This document describes how AI agents, MCP tool servers, and other programmatic callers can integrate with the GLM-OCR Python SDK without editing YAML files or understanding the internal pipeline.
import glmocr
# One-liner — uses ZHIPU_API_KEY from environment / .env file
result = glmocr.parse("document.pdf")
print(result.to_dict())Or use the class-based API for multiple calls:
from glmocr import GlmOcr
parser = GlmOcr(api_key="sk-xxx", mode="maas")
result = parser.parse("page.png")
print(result.to_json())
parser.close() # or use: with GlmOcr(...) as parser:| Mode | Value | Requires GPU? | Description |
|---|---|---|---|
| MaaS | "maas" |
No | Forwards requests to Zhipu's cloud API. Recommended for agents. |
| Self-hosted | "selfhosted" |
Yes | Uses a local vLLM / SGLang service with optional layout detection. |
When api_key is provided without an explicit mode, the SDK automatically
defaults to MaaS mode.
The SDK resolves every setting using this priority chain (highest wins):
Constructor kwargs > os.environ > .env file > config.yaml > built-in defaults
This means an agent can override any setting without touching files.

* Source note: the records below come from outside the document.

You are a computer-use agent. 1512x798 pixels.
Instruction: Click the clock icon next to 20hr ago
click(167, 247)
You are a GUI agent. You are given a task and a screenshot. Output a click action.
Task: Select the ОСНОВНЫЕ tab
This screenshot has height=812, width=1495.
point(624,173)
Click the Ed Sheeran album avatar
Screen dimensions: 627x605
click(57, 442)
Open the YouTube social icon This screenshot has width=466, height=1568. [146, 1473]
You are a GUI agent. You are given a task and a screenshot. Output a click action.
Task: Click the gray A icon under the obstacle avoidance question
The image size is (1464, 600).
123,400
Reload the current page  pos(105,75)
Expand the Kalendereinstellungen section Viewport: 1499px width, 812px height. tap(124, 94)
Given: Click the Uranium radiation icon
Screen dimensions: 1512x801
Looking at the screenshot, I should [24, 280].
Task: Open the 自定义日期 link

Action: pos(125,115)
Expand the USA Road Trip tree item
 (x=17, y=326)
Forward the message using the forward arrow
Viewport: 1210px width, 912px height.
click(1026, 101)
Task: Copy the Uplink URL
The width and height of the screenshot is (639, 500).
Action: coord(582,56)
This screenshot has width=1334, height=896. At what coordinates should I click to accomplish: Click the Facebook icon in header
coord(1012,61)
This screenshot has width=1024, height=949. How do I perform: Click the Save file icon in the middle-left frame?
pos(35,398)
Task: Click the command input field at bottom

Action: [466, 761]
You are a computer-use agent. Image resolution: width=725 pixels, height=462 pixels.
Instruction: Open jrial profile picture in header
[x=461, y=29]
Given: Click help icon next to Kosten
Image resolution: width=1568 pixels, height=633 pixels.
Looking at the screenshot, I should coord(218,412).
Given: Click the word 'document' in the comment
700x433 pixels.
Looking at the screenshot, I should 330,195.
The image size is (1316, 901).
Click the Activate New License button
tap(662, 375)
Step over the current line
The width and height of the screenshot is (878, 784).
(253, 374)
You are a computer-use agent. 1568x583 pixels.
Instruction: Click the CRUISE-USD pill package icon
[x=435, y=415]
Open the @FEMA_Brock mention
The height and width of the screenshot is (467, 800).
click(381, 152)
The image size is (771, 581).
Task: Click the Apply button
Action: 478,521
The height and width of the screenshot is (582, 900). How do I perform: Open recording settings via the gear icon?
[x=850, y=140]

All variables use the prefix GLMOCR_. Place them in the shell environment
or in a .env file anywhere in the working-directory ancestry.
| Variable | Maps to | Example |
|---|---|---|
GLMOCR_MODE |
pipeline.maas.enabled |
maas or selfhosted |
ZHIPU_API_KEY |
pipeline.maas.api_key |
sk-abc123 |
GLMOCR_API_URL |
pipeline.maas.api_url |
https://open.bigmodel.cn/... |
GLMOCR_MODEL |
pipeline.maas.model |
glm-ocr |
GLMOCR_TIMEOUT |
pipeline.maas.request_timeout |
600 |
GLMOCR_OCR_API_URL |
pipeline.ocr_api.api_url |
http://localhost:5002/v1/... |
GLMOCR_OCR_API_KEY |
pipeline.ocr_api.api_key |
token-xyz |
GLMOCR_OCR_API_HOST |
pipeline.ocr_api.api_host |
localhost |
GLMOCR_OCR_API_PORT |
pipeline.ocr_api.api_port |
5002 |
GLMOCR_OCR_MODEL |
pipeline.ocr_api.model |
glm-ocr-model |
GLMOCR_LOG_LEVEL |
logging.level |
DEBUG, INFO, WARNING, ERROR |
The SDK walks up from the current working directory looking for a .env file.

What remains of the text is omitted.